----- Dataset excerpts -----

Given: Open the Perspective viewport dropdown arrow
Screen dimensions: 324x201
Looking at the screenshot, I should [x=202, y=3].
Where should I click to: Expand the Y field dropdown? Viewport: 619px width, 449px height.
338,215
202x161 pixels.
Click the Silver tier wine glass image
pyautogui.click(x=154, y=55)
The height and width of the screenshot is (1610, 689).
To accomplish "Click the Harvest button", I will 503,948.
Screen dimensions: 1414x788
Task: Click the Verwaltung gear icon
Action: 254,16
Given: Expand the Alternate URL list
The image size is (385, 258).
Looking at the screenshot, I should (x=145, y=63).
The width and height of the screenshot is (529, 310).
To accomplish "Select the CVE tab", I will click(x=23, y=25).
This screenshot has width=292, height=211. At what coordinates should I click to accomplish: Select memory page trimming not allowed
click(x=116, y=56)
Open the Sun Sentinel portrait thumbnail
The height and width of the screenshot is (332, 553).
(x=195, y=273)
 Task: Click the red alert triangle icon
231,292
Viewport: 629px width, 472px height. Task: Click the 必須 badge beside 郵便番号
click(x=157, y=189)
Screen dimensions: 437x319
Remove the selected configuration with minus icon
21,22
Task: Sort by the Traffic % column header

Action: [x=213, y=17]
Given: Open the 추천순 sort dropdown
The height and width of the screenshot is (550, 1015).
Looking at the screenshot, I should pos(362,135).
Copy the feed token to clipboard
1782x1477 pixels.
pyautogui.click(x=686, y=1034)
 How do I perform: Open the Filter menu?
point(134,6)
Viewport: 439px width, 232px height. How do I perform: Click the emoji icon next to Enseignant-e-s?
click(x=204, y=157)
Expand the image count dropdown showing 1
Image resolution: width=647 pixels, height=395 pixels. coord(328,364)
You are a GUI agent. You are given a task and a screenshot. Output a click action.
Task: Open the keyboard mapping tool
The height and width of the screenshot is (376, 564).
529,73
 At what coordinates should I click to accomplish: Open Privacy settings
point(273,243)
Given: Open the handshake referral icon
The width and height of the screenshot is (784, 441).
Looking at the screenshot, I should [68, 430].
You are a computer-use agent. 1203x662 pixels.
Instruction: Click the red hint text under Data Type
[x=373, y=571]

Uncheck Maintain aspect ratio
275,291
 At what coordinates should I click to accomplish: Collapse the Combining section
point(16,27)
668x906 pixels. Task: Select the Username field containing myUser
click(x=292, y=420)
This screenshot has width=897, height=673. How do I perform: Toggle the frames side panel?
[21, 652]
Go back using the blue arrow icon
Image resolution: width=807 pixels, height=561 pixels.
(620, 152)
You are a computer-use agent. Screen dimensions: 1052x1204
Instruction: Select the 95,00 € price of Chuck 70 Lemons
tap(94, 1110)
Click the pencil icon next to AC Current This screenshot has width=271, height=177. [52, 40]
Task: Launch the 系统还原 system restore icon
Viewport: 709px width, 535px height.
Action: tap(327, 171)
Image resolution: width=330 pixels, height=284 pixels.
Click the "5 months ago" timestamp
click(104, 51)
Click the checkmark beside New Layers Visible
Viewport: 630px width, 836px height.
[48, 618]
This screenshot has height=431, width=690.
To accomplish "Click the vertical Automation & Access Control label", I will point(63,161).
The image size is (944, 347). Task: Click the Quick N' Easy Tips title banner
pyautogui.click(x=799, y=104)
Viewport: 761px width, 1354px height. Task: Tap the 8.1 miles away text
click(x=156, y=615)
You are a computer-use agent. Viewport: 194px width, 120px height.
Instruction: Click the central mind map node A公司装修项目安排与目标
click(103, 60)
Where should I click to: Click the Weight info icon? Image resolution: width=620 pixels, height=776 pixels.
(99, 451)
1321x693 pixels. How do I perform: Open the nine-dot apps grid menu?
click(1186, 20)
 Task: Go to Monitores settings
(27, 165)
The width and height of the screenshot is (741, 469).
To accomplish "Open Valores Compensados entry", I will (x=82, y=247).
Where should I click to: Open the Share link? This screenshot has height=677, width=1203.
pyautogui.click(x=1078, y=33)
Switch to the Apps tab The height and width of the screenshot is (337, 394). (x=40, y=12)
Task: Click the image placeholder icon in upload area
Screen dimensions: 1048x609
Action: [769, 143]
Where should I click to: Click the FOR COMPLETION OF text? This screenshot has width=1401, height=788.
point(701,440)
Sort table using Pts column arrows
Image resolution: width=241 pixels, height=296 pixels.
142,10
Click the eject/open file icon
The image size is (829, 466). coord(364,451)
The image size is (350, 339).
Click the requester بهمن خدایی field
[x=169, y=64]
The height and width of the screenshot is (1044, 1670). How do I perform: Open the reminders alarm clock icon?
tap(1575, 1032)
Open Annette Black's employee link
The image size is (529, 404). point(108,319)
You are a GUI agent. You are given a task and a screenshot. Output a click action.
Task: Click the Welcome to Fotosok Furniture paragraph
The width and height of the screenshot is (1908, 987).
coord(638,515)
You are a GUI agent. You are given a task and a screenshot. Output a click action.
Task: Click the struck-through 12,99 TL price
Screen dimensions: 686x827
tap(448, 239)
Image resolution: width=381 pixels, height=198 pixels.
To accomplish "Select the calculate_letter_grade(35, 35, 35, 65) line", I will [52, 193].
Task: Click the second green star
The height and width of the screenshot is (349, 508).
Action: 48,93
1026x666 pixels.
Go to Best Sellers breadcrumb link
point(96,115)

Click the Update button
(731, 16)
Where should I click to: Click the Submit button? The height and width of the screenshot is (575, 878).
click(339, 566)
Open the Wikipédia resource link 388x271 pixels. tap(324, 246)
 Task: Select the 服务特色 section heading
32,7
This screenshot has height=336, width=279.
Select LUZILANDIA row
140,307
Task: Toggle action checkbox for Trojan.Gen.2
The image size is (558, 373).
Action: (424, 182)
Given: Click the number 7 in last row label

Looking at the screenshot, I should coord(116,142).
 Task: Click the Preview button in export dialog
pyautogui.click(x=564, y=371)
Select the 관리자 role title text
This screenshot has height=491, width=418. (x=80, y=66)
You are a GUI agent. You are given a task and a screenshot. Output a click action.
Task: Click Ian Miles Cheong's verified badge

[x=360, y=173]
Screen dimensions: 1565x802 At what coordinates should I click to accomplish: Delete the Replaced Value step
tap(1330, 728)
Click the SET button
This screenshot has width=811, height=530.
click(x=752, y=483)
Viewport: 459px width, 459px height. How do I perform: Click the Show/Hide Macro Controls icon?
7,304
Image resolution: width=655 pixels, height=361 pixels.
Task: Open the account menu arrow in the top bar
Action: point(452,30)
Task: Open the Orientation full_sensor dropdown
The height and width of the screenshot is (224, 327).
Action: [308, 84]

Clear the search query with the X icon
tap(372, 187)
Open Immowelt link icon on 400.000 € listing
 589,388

-----

Exercise requirements: Give the lines of the data above as a JSON list of strings with one string per line and no blank lines. Start with the line that contains "Task: Launch the 系统还原 system restore icon" and go on through the line that contains "Switch to the", both included.

Answer to this problem:
[
  "Task: Launch the 系统还原 system restore icon",
  "Viewport: 709px width, 535px height.",
  "Action: tap(327, 171)",
  "Image resolution: width=330 pixels, height=284 pixels.",
  "Click the \"5 months ago\" timestamp",
  "click(104, 51)",
  "Click the checkmark beside New Layers Visible",
  "Viewport: 630px width, 836px height.",
  "[48, 618]",
  "This screenshot has height=431, width=690.",
  "To accomplish \"Click the vertical Automation & Access Control label\", I will point(63,161).",
  "The image size is (944, 347). Task: Click the Quick N' Easy Tips title banner",
  "pyautogui.click(x=799, y=104)",
  "Viewport: 761px width, 1354px height. Task: Tap the 8.1 miles away text",
  "click(x=156, y=615)",
  "You are a computer-use agent. Viewport: 194px width, 120px height.",
  "Instruction: Click the central mind map node A公司装修项目安排与目标",
  "click(103, 60)",
  "Where should I click to: Click the Weight info icon? Image resolution: width=620 pixels, height=776 pixels.",
  "(99, 451)",
  "1321x693 pixels. How do I perform: Open the nine-dot apps grid menu?",
  "click(1186, 20)",
  " Task: Go to Monitores settings",
  "(27, 165)",
  "The width and height of the screenshot is (741, 469).",
  "To accomplish \"Open Valores Compensados entry\", I will (x=82, y=247).",
  "Where should I click to: Open the Share link? This screenshot has height=677, width=1203.",
  "pyautogui.click(x=1078, y=33)",
  "Switch to the Apps tab The height and width of the screenshot is (337, 394). (x=40, y=12)"
]